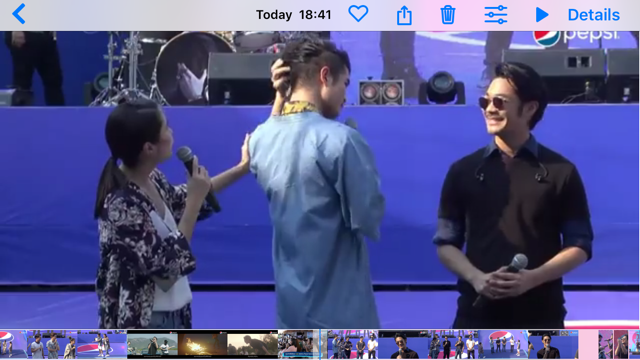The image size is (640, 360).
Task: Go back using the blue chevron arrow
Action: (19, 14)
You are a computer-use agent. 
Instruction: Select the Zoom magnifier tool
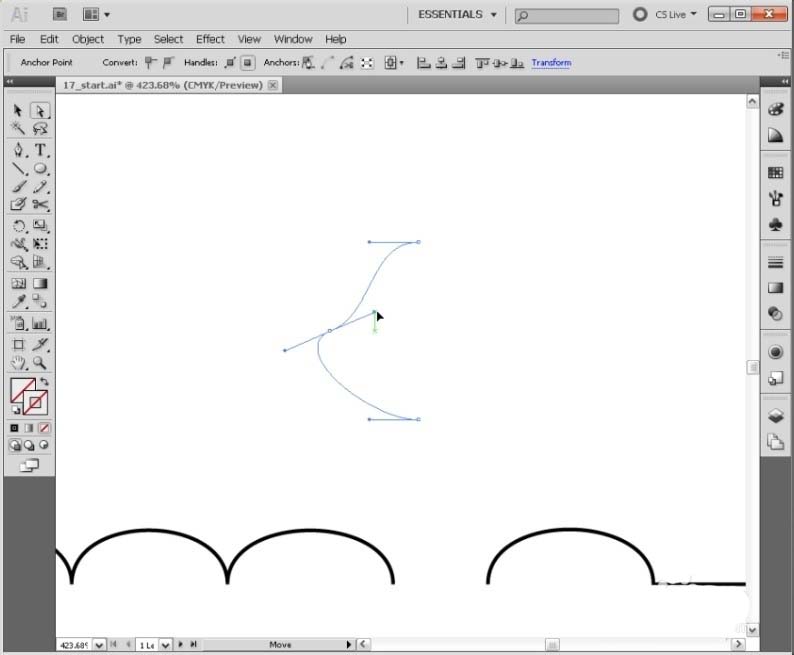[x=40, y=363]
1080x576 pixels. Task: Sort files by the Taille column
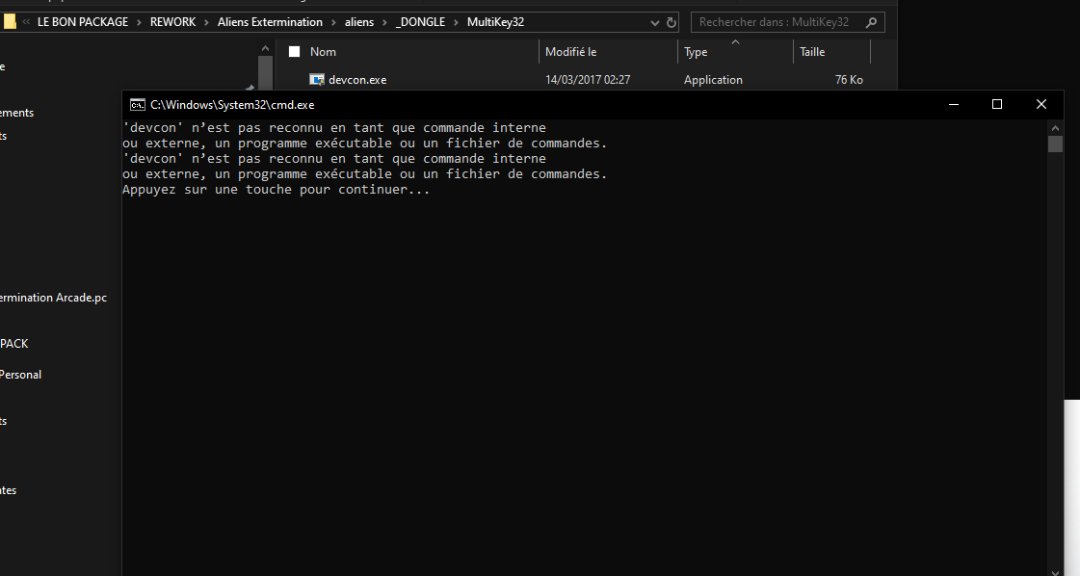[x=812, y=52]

■ Task directions
From the line containing "You are a computer-use agent." through the last line of the records, both included, output those lines exactly and nothing else; skip the pictures.

■ Expected output
You are a computer-use agent. 
Instruction: Select the Zoom magnifier tool
[x=40, y=363]
1080x576 pixels. Task: Sort files by the Taille column
[x=812, y=52]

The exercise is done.